There is wine for the journey. Did you notice that the Gospel writer starts the story by saying, “On the third day?” John 1 doesn’t add up to three days for John 2 to begin that way. This is a third day story — a resurrection story. But it is even more than that. The story of the wedding at Cana, water changing into wine, is the whole Gospel of John in one scene. Details will follow but here it is in all its wonder and fullness.
Now do you see it? There is enough. No, there is more than enough grace and love for all of us. The abundance. See? More than we would ever need to claim. Grace flows in your life. And mine. Grace and love never run out. Many jars. Hundreds of bottles. Plenty and more than plenty. More than we can carry. More than we can fathom. More, certainly, than we ever deserve.

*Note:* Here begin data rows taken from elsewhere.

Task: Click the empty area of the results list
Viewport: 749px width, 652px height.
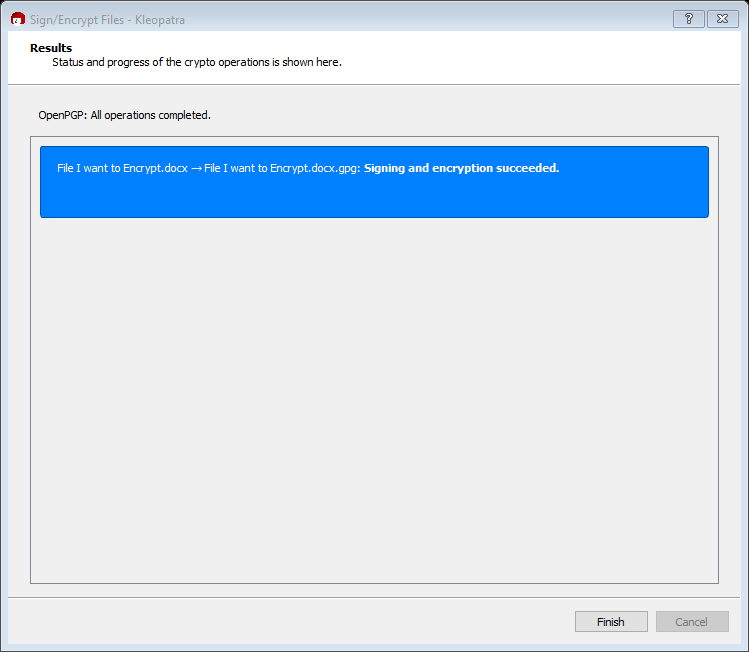Action: (x=374, y=400)
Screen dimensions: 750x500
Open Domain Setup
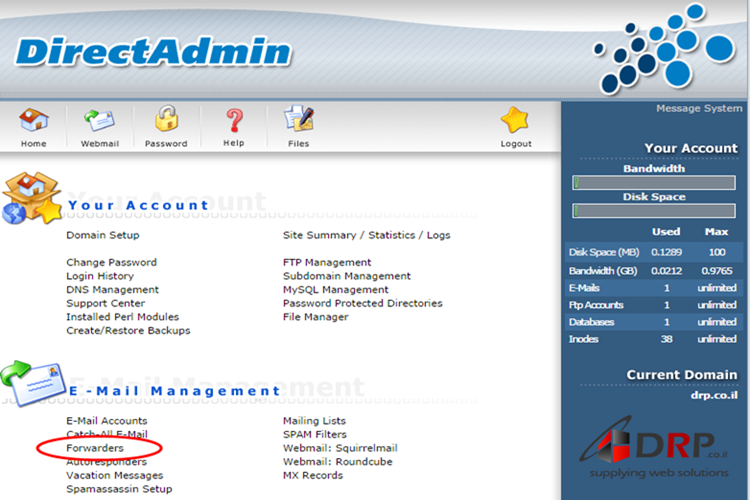click(103, 235)
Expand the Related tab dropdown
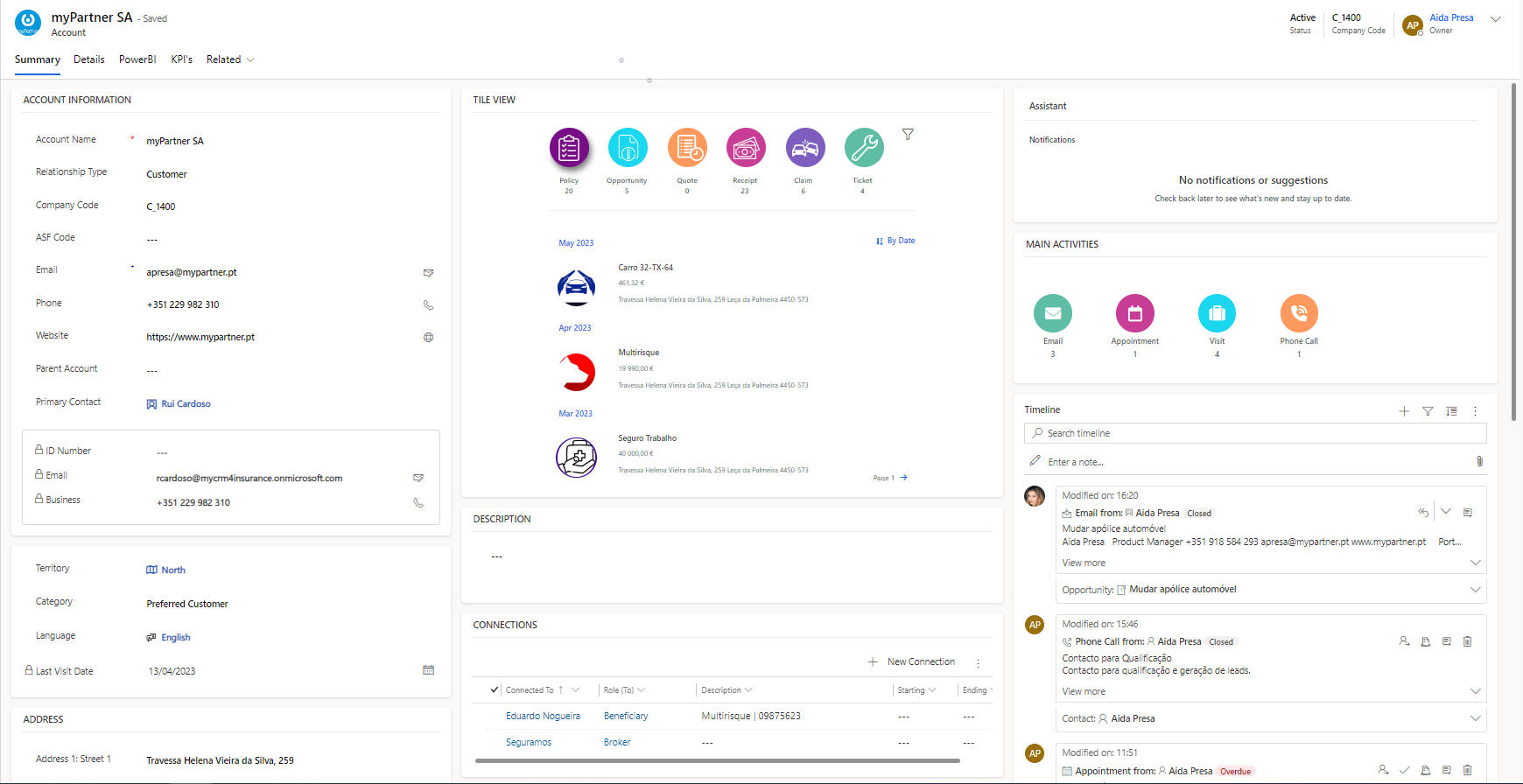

The miracle here is not that water was changed into wine. The real miracle is that regardless of what happens to us today or tomorrow; regardless of what losses we suffer; regardless of what hills we have to climb; regardless of what hurts we have to just endure — the grace of God greets us and is inexhaustible. The miracle is that God takes ordinary people, ordinary things, ordinary events and changes them into new wine, and gives them to us as gifts of love and grace. Gifts that strengthen, encourage and heal. I cannot tell you what will happen in your life tomorrow. But whatever it is, God’s grace and strength to face it will meet you on that day. And it is good wine, the best wine, inexhaustible, abundant.
By the way, I saw you in the picture. I did. You were painted into the scene. When Jesus said to the servant, “Now draw some out, and take it to the chief steward” I saw you in the picture drawing out the wine and taking it to someone else.
That’s what we do in church, isn’t it? For one another in this place. And for one another in whatever place God puts us. You carry the wine from person to person to person. You see people take it: “This is the best wine ever. Where did it come from? How can I have it?”
That’s the best part of the story, I’ve found. That’s the part I like most. You and I are in the picture. We dip into the jar. Out comes the wine. We take it to one another where surprise and wonder never cease. “Where did you get this kind of wine?” The best thing about us is that we are the ones who take this wine to someone else. And we get to tell.